Monday, February 9, 2015

Painting sun and fog

Foggy Sunrise
We get a lot of foggy mornings in the winter, and once in a while there'll be just the right amount of low-level fog to make the woods look foggy but the sun can still come up above it. We had one of those mornings a couple of weeks ago and I happened to see it, and it was calm enough so I went out with my camera and got some photos.

Once I got the trees and foreground blocked in on this, it took me at least five passes to get the light right. I probably repainted the whole thing three times. I think that's just how far off I was in my head about how to get the effect of bright light in a dark garden—repeatedly, the ferns were too big, too bright, too colorful, too attention-grabbing. I kept thinking I had it right, and then I'd look at it for a little while and see that I really didn't have it.

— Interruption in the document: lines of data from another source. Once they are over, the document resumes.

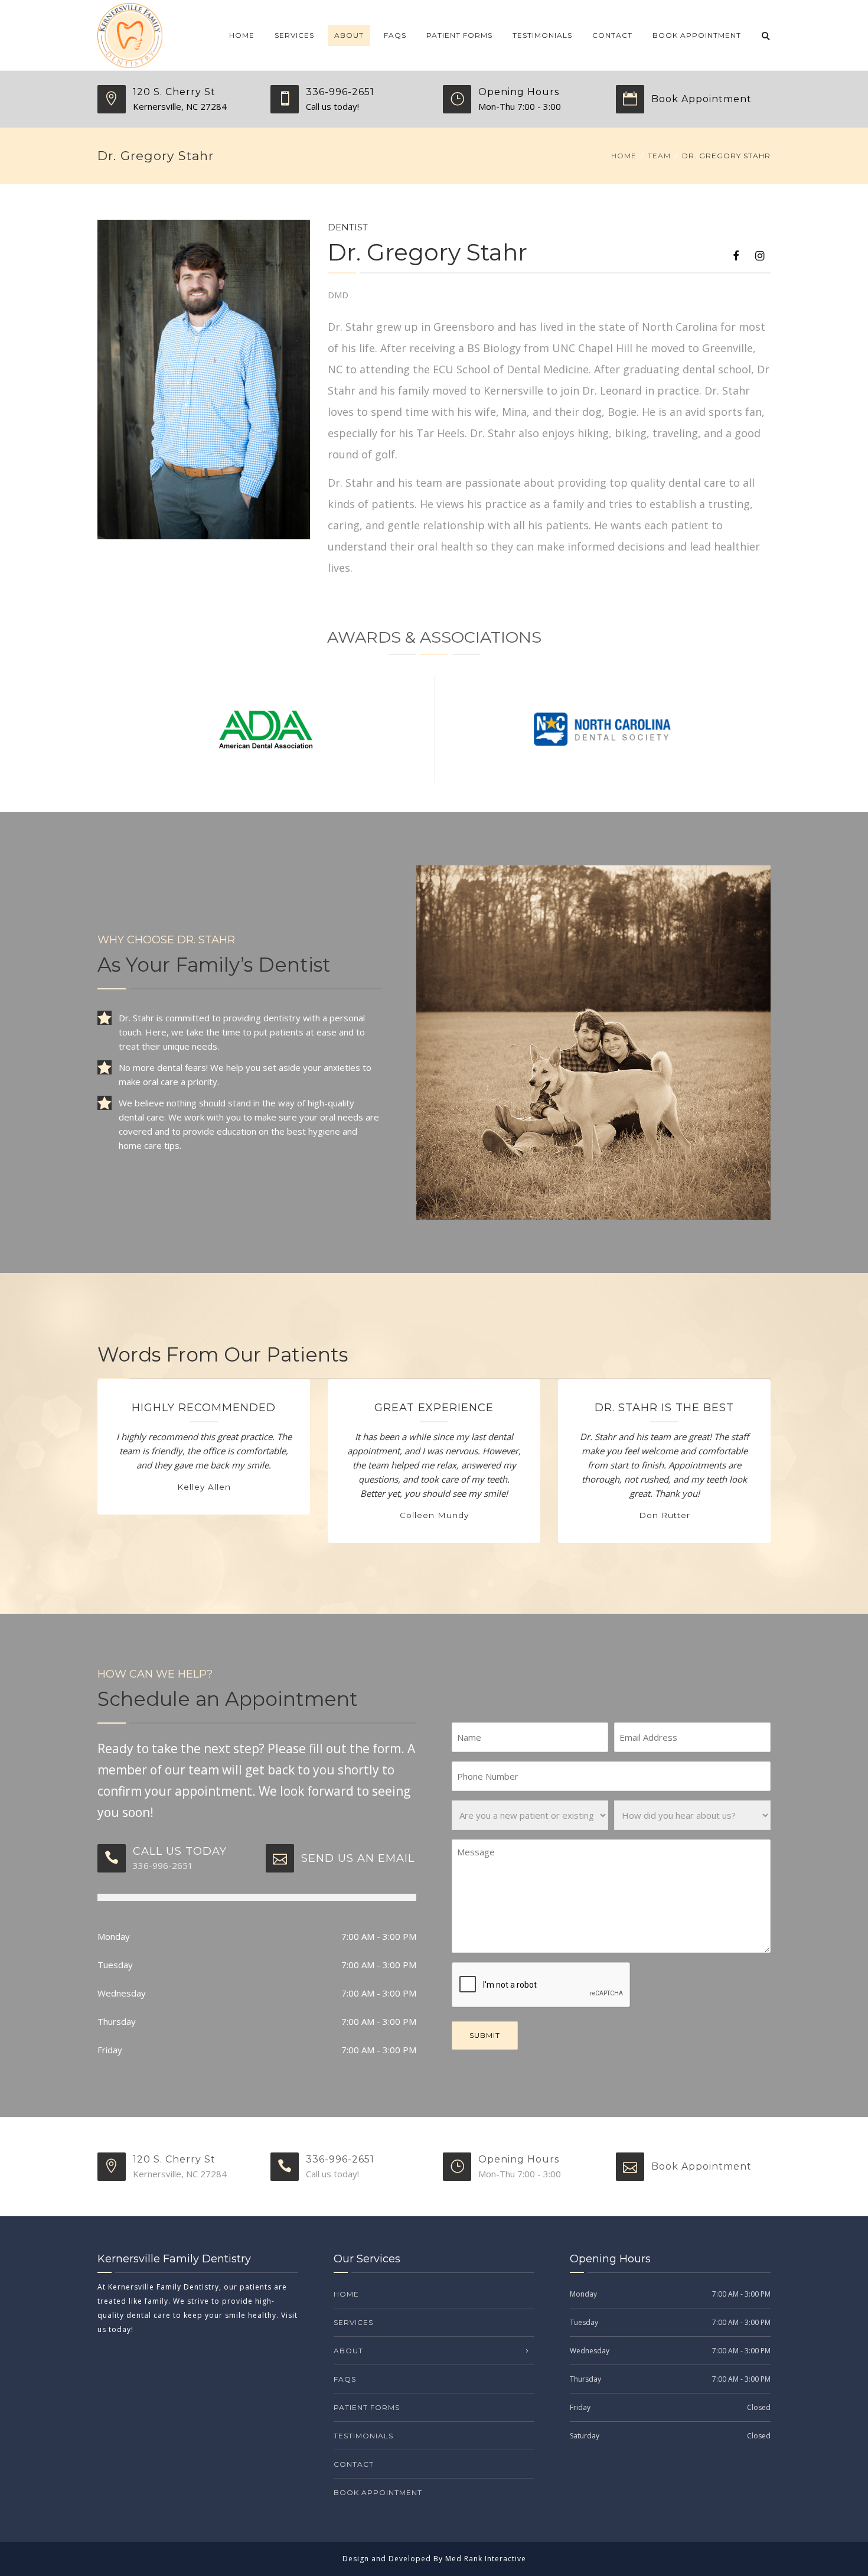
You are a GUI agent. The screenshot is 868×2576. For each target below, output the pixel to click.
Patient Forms (459, 35)
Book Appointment (696, 35)
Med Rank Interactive (485, 2559)
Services (294, 35)
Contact (612, 35)
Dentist (348, 227)
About (349, 35)
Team (659, 155)
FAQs (395, 35)
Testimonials (542, 35)
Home (241, 35)
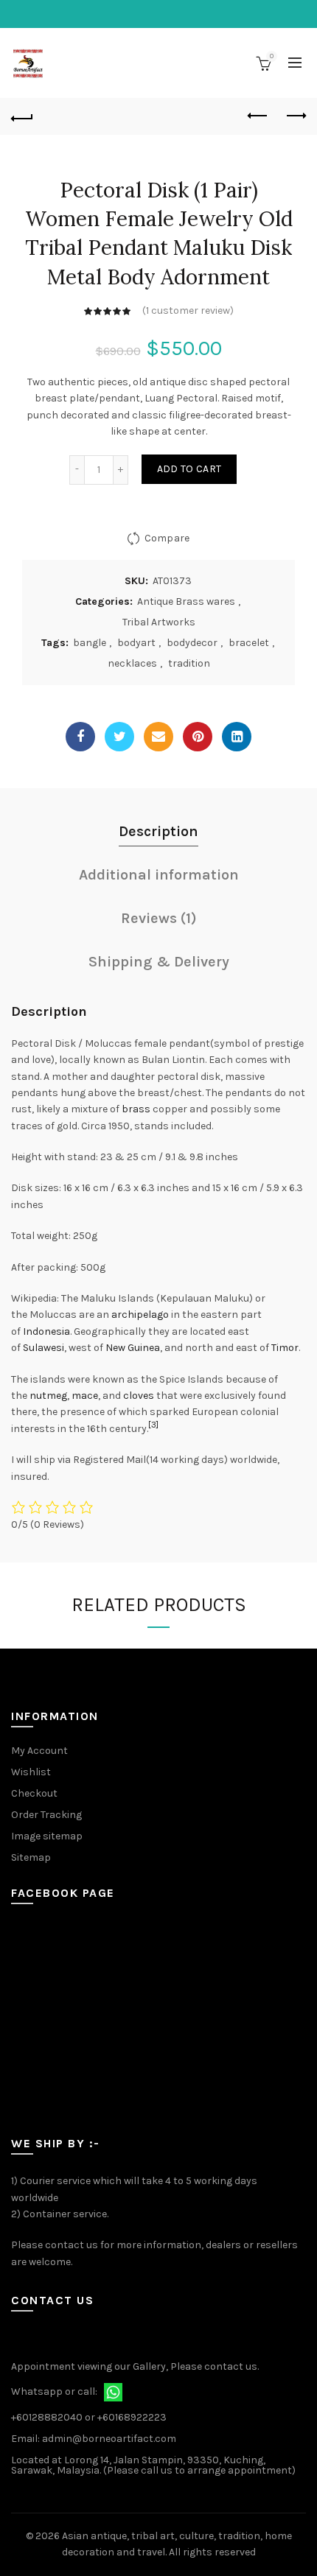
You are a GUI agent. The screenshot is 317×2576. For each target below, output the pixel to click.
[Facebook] (80, 736)
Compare (166, 537)
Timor (285, 1347)
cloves (138, 1395)
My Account (39, 1750)
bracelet (249, 642)
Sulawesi (43, 1347)
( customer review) (188, 310)
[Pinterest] (197, 736)
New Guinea (132, 1347)
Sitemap (31, 1857)
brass (136, 1109)
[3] (153, 1424)
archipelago (140, 1314)
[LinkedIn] (236, 736)
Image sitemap (47, 1836)
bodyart (136, 642)
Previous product (258, 116)
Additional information (159, 874)
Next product (294, 116)
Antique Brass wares (186, 601)
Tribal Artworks (158, 622)
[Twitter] (119, 736)
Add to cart (189, 469)
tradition (189, 663)
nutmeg (48, 1395)
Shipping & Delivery (158, 961)
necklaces (132, 663)
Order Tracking (46, 1814)
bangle (89, 642)
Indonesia (46, 1331)
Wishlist (31, 1772)
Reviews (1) (159, 918)
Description (158, 831)
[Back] (22, 116)
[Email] (158, 736)
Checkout (34, 1793)
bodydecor (192, 642)
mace (85, 1395)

Yesterday I got it really close, and I spent more time last night scrutinizing it, and decided that it needed more darkening. So this morning, still fearful that I was going to have to repaint the whole thing again, I started blacking out more of the foreground, and darkening almost all the fern foliage until it finally—finally—blended into the whole composition and let the sun dominate the painting. Whew!

Leonardo da Vinci reportedly said, "Paintings are never finished, only abandoned." I'm abandoning this one, quickly, while I can get away, and pretend that I won this battle.